Abstract

The first third of the twentieth century more or less coincides with the reign of Alfonso XIII, in which extremely important changes occurred in Spanish politics and society. The institutional framework was modified, there was economic growth and the union movement developed. During this first third of the century Spain experienced a process of broad modernisation, but it was a modernising process that failed. The King was by no means unaffected by this modernising process. Brought up from birth for such an important change, his mentality throughout his reign was that of a constitutional monarch with all the limitations of the mentality prevalent in that era, including the possibility of a temporary dictatorship. During his political life, the King was surrounded by an aristocratic and military environment with which he fully identified. Politically powerful, he decisively influenced the lives and institutions of the Spanish people.
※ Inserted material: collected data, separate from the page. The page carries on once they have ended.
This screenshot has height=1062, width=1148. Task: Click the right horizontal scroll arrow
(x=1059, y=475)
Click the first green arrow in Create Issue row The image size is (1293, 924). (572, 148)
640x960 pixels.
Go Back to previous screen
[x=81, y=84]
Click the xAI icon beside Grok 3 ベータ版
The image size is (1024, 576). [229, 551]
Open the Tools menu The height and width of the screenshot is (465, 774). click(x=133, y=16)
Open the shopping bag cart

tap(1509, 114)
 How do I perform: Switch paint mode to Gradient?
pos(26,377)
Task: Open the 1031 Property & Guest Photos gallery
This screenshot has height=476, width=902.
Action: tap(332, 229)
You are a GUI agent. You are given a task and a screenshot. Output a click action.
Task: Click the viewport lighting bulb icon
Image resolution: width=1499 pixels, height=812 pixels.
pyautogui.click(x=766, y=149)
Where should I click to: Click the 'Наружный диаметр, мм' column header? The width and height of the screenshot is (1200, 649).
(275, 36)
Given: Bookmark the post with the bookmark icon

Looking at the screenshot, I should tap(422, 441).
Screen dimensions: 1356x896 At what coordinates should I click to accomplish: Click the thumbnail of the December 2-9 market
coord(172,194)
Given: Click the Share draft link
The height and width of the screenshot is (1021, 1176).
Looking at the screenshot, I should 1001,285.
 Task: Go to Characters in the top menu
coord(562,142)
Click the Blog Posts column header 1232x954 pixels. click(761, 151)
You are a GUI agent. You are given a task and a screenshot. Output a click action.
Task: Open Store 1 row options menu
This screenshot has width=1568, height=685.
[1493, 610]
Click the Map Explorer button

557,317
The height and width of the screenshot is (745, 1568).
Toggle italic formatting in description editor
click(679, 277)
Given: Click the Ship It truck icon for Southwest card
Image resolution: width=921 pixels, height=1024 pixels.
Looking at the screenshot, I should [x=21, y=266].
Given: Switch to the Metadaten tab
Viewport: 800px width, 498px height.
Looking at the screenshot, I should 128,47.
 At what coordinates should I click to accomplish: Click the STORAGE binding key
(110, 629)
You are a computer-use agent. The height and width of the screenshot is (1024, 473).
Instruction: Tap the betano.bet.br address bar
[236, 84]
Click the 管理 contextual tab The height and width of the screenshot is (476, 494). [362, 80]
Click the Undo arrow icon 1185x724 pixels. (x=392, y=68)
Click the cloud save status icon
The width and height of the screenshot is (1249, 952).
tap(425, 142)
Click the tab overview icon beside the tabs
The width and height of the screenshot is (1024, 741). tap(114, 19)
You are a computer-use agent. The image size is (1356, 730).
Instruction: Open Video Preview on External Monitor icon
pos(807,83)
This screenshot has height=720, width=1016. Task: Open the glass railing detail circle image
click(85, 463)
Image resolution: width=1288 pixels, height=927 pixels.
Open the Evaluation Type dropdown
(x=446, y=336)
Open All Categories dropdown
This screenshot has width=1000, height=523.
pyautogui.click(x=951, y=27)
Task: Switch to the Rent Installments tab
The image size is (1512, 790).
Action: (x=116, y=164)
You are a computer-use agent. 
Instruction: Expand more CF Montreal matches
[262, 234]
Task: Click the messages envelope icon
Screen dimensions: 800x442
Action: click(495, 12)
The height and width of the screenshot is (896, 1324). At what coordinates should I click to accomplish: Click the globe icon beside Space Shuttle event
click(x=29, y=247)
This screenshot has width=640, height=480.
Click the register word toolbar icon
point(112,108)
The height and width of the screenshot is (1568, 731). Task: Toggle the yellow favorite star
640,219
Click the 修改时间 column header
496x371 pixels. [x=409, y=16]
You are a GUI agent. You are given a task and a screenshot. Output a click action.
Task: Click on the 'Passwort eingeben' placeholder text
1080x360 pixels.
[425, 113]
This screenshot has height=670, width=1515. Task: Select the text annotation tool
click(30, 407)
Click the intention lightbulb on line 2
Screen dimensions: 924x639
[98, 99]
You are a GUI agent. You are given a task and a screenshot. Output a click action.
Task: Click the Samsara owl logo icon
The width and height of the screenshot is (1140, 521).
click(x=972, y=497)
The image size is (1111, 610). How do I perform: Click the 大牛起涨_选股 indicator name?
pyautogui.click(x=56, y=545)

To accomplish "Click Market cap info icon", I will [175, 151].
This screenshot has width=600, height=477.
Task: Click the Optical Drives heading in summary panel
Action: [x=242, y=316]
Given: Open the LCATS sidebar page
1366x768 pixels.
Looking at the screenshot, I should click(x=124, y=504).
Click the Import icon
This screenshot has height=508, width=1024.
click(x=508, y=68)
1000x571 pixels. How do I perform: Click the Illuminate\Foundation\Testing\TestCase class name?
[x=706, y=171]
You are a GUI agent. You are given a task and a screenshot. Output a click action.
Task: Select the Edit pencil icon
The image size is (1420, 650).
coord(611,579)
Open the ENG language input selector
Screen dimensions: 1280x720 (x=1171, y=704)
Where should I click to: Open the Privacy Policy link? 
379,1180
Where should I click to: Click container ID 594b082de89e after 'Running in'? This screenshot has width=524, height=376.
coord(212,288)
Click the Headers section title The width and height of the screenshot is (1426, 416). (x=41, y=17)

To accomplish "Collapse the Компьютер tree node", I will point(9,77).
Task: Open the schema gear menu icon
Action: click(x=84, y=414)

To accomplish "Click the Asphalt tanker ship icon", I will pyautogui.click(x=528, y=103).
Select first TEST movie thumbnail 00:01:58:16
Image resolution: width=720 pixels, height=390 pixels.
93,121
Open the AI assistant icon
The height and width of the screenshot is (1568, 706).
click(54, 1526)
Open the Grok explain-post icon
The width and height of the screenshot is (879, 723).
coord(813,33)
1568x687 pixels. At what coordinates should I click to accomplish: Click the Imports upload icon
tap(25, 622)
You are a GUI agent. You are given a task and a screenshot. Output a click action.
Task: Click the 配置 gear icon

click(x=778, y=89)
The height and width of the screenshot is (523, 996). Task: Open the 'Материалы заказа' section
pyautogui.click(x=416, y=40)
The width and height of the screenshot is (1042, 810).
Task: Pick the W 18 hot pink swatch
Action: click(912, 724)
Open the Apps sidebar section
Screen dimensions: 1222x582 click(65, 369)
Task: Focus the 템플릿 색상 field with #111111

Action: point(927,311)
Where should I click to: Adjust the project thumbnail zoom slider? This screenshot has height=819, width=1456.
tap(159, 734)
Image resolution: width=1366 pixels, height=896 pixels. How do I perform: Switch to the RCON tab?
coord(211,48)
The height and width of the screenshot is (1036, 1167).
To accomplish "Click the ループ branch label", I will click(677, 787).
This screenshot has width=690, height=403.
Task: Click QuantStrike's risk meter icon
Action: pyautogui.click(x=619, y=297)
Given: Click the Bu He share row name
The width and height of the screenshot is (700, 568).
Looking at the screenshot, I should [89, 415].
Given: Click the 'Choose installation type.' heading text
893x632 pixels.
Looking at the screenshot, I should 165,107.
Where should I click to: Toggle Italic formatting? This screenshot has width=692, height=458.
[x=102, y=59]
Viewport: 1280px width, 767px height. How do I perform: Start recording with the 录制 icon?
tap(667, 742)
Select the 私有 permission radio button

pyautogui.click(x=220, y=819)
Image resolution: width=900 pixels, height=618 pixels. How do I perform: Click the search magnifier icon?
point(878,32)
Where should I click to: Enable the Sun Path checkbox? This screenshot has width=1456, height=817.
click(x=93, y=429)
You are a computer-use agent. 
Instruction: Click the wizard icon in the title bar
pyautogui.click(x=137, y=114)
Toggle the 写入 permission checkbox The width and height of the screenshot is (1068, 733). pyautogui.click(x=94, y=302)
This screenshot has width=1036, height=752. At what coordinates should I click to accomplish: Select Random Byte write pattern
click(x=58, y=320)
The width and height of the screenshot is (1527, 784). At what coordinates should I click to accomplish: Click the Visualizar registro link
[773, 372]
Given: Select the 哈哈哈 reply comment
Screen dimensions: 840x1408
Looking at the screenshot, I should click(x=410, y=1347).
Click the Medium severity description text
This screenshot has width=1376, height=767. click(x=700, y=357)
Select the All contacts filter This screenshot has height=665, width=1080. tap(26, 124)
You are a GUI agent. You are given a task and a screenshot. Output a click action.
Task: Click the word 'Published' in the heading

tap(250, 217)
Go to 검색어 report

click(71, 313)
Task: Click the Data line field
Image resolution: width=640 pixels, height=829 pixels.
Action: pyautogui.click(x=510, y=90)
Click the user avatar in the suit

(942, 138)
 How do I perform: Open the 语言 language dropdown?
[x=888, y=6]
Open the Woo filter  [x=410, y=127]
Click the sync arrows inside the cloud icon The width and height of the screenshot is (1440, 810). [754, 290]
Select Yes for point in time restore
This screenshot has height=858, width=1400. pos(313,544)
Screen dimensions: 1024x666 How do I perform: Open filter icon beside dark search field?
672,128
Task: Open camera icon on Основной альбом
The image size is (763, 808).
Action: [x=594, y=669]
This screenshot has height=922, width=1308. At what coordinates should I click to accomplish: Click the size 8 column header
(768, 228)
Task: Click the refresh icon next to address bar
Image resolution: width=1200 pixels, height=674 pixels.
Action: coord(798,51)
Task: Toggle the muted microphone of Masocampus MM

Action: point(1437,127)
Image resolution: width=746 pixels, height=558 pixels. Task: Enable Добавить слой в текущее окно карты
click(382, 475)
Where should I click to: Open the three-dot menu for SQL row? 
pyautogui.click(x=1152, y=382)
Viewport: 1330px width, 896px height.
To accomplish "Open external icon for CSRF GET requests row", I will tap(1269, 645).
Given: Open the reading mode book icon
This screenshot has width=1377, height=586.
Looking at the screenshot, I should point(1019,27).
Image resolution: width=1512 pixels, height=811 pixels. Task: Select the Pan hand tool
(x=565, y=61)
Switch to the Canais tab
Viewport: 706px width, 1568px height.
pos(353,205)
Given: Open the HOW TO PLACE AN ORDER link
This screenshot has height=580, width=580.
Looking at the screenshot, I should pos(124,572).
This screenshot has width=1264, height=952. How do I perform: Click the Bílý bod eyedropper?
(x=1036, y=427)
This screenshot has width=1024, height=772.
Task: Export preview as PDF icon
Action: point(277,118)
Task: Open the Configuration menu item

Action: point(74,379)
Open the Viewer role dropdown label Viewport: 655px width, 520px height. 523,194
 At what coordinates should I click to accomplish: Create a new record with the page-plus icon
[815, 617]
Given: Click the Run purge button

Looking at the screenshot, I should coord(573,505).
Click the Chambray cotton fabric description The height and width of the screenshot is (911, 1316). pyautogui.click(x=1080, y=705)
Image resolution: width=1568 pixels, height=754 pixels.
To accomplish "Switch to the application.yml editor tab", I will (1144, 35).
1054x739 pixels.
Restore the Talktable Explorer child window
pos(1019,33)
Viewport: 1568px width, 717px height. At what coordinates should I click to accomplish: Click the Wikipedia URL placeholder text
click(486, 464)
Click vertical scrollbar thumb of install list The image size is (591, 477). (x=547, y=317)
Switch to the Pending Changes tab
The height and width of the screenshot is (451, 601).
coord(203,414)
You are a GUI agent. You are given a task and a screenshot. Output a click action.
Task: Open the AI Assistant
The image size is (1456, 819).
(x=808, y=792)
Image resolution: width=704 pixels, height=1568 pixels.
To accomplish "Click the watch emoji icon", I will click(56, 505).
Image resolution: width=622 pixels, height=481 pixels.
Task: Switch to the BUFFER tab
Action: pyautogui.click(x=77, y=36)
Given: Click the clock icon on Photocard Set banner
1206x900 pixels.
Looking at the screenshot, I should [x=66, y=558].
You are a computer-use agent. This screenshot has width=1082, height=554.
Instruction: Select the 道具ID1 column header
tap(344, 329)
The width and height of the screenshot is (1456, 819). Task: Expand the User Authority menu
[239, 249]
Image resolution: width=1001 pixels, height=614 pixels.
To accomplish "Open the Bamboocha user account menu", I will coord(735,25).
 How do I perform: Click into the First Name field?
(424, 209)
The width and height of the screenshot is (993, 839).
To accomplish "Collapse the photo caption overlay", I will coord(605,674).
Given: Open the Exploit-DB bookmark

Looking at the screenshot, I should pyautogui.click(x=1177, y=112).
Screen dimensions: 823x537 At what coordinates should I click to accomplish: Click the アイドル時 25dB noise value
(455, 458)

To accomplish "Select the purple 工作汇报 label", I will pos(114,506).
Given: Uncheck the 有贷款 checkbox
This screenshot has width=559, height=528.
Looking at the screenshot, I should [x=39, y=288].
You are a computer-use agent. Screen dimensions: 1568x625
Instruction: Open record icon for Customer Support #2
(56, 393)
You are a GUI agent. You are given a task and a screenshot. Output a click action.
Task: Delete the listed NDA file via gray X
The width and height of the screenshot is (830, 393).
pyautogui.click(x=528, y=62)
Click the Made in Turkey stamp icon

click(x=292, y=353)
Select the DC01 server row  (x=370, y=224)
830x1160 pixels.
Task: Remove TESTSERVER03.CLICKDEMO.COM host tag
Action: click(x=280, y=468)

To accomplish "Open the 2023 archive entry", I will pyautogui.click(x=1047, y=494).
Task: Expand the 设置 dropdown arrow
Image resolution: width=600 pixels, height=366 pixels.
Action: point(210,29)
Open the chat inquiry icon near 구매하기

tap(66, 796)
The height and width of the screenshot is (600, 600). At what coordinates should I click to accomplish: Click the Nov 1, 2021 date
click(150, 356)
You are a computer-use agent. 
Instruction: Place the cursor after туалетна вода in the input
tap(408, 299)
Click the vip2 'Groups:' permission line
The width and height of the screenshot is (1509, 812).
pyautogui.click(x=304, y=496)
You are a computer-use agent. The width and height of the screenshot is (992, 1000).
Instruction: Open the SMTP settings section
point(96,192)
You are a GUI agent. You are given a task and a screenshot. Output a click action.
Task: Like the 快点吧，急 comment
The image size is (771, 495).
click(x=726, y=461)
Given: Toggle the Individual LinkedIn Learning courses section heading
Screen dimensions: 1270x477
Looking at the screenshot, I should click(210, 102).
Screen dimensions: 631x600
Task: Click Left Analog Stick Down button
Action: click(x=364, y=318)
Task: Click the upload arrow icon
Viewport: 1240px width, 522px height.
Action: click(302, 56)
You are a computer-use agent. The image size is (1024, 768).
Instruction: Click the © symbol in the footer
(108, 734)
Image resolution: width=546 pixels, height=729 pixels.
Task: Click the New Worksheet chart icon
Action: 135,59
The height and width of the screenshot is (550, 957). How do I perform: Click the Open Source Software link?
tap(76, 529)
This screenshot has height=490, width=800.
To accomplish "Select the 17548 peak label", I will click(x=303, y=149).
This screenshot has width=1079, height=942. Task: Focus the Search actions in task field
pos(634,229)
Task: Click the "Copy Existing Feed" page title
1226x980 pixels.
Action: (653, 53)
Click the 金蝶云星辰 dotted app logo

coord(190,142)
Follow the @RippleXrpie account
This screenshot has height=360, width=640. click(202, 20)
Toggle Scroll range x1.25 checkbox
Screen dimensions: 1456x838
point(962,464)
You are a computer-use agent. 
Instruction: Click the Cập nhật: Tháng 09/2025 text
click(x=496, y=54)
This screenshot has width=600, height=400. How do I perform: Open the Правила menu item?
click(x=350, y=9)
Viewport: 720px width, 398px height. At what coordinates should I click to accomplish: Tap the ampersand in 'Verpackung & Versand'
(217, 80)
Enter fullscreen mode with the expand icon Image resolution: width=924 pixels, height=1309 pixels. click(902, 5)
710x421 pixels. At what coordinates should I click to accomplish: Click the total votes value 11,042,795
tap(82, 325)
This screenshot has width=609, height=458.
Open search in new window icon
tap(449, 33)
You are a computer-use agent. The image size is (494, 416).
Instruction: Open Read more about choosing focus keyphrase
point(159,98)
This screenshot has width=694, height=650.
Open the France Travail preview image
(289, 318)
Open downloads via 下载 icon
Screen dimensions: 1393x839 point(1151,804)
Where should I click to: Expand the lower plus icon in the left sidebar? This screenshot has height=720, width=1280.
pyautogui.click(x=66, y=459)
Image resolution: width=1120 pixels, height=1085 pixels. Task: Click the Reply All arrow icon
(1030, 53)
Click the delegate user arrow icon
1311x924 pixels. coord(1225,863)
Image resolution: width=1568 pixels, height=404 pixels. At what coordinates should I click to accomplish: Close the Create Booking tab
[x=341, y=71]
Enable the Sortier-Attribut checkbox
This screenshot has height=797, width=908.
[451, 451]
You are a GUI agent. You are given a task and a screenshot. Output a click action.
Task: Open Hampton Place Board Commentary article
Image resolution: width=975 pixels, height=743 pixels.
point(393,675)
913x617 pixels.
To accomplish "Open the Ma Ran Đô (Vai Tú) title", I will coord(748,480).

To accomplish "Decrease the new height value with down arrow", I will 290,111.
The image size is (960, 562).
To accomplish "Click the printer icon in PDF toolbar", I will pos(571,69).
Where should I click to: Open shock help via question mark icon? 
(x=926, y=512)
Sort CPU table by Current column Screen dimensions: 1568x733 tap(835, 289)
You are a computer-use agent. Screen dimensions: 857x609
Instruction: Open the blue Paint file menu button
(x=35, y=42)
As the representative of a nation, he became a model to follow but also a model to criticise. His image was that of a sportsman, soldier and statesman. In general the public recognised all these images and each one of them increased or decreased the popularity of the King in ways that are not easy for the historian to decipher. What interests us here is to analyse this man in his sportsman-soldier guise as more than just a symbolic figure; that is, to study his conduct as king within these two environments. The sources used embrace both the legislation generated during his reign in relation to the armed forces and to the organisation of sport, and the magazines of the era in which we can see the image of the King that reached the general public.